PASSAGE PROVIDED >>
════════════════════
Sorting can be done by two sorting schemes: a bin sort scheme which distributes sheets to a plurality of bins and a shift sort scheme which distributes output sheets for each job by an electronic sorting function and an operation of shifting a bin (or tray) in the back and forth directions.
The electronic sorting function is called “collate”. When a core unit has a large-capacity memory, the electronic sorting function can also be supported by using the so-called collate function of changing the buffered page order and discharge order by using a buffer memory.
A grouping function sorts sheets for each page, unlike the sorting function that distributes sheets for each job.
If a staple mode is set for a job to be output, sheets are controlled to be discharged to the stack tray. In this case, the sheets are sequentially stored in a process tray in the finisher before discharge to the stack tray, and bound by a stapler on the process tray. Then, the bundle of sheets is discharged to the stack tray.
In addition, a Z folding machine to fold a paper sheet into a Z-shape and a puncher to form two (or three) holes for filing. Each processing is executed in accordance with the job type. For example, when the user sets Z folding by operating the operating unit 107 in sheet processing for the job to be output, folding by the Z folding machine is executed for each sheet of the job. Then, control is performed to make the paper sheet pass through the inline finisher and discharge it to the discharge tray such as the stack tray or sample tray.
For example, when punching is set via the operation unit 107 by a user in sheet processing for the job to be output, punching by the puncher is executed for each sheet of the job. Then, control is performed to make the paper sheet pass through the inline finisher and discharge it to the discharge tray such as the stack tray or sample tray.
A saddle stitcher executes processing (bookbinding) of binding sheets at two points of the central portion, inserting the sheets between rollers to fold them at the center to make a booklet such as a pamphlet. The sheets bound by the saddle stitcher are discharged to a booklet tray. The execution enable/disable state of sheet processing such as bookbinding by the saddle stitcher is also based on sheet processing setting that is done by the user for the job to be output, as described above.
An inserter sends sheets set in an insert tray to one of the discharge trays such as the stack tray and sample tray without letting the sheets pass through the printer. With this structure, the sheets set in the inserter can be inserted between sheets sent to the inline finisher unit 114 (sheets printed by the printer unit 113). The user sets the sheets in the insert tray of the inserter in a face-up state and sequentially fed from the uppermost one by a pickup roller.
Hence, the sheets from the inserter are directly conveyed to the stack tray or sample tray and discharged in a face-down state. To send a sheet to the saddle stitcher, the sheet is temporarily sent to the puncher side and then switched back to the saddle stitcher such that all sheets face in the same direction. The execution enable/disable state of sheet insert processing by the inserter is also based on sheet processing setting that is done by the user for the job to be output, as described above.
A trimmer (cutting machine) will be described next. The trimmer receives an output booklet (saddle-stitched booklet) formed by the saddle stitcher. Rollers feed the output booklet by only a predetermined length, and a cutter cuts it by only a predetermined length. Hence, even when the edge lengths of a plurality of pages of the booklet are uneven, the edges are cut to an even length. The booklet is stored in a booklet holder. The execution enable/disable state of cutting processing by the trimmer is also based on sheet processing setting that is done by the user for the job to be output, as described above.
════════════════════
DIRECTION 1 >> Revise the passage on sheet finishing between "An inserter sends" and "a pickup roller.", inclusive, by putting "feed roller" in place of "pickup roller".
DIRECTION 2 >> According to the passage on sheet finishing, where are the sheets bound by the saddle stitcher discharged?
DIRECTION 3 >> Does the passage on sheet finishing support each statement? (a) The grouping function sorts sheets for each job. (b) Sheets from the inserter pass through the printer. (c) The saddle stitcher binds sheets at two points of the central portion.
Work only from the passage on sheet finishing.

MATERIAL PROVIDED >>
════════════════════
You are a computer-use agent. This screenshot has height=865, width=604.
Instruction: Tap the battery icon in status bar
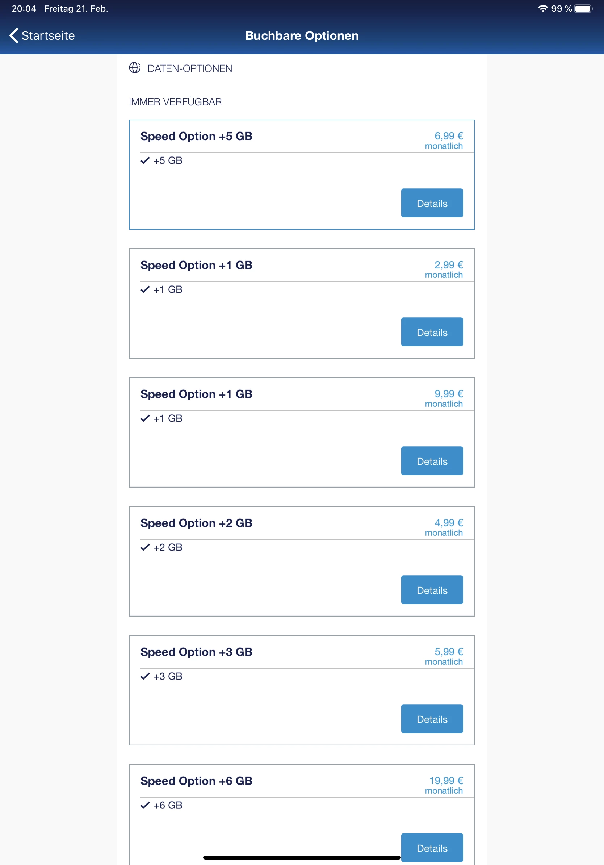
════════════════════
OUTPUT 1 >>
An inserter sends sheets set in an insert tray to one of the discharge trays such as the stack tray and sample tray without letting the sheets pass through the printer. With this structure, the sheets set in the inserter can be inserted between sheets sent to the inline finisher unit 114 (sheets printed by the printer unit 113). The user sets the sheets in the insert tray of the inserter in a face-up state and sequentially fed from the uppermost one by a feed roller.

OUTPUT 2 >> To a booklet tray.

OUTPUT 3 >>
(a) No: "A grouping function sorts sheets for each page, unlike the sorting function that distributes sheets for each job."
(b) No: "without letting the sheets pass through the printer"
(c) Yes: "binding sheets at two points of the central portion"